Getting started with AWS Cost Anomaly Detection
With AWS Cost Anomaly Detection in AWS Billing and Cost Management, you can configure your cost monitors and alert subscriptions to automatically adapt to your growing AWS environment.
AWS Cost Anomaly Detection offers AWS managed monitors that automatically track costs across all your accounts, teams, or business units without manual configuration. As your organization grows and changes, these monitors automatically include new accounts, tag values, or categories, maintaining comprehensive coverage without additional setup.
Topics
Creating your cost monitors and alert subscriptions
To start monitoring your spend, AWS Cost Anomaly Detection requires setting up at least one cost monitor to define what spending patterns to track. After creating your monitor, you can attach alert subscriptions to specify who receives notifications and through which channels. You can also create individual alerts using AWS User Notifications for more granular control over how alerts are delivered.
Note
You can only access cost monitors and alert subscriptions under the account that created them.

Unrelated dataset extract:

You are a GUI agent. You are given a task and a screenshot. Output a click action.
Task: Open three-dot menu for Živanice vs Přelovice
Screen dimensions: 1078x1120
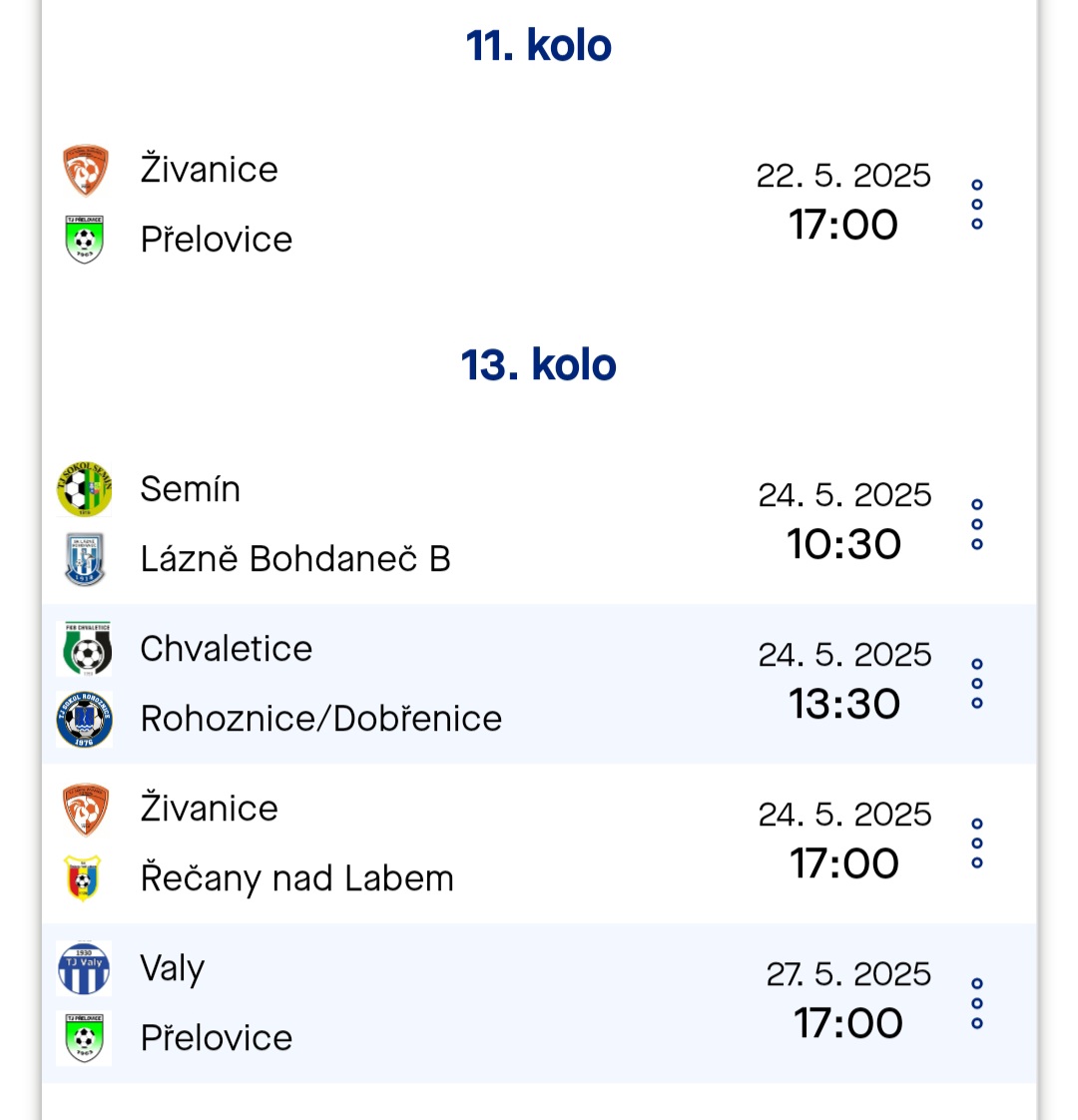976,205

Cost monitors for linked accounts, cost allocation tags, and cost categories can only be created in the management account
Detected anomalies overview
On the Detected anomalies tab, you can view a list of all the anomalies detected over a selected time frame. By default, you can see the anomalies that are detected in the last 90 days. You can search the anomalies by Severity, Assessment, Services, Usage type, Region, Monitor type, Account, or Anomaly ID. You can sort by Start date, Last detected, Duration, Cost impact, Impact %, Monitor name, and Top root cause (Service).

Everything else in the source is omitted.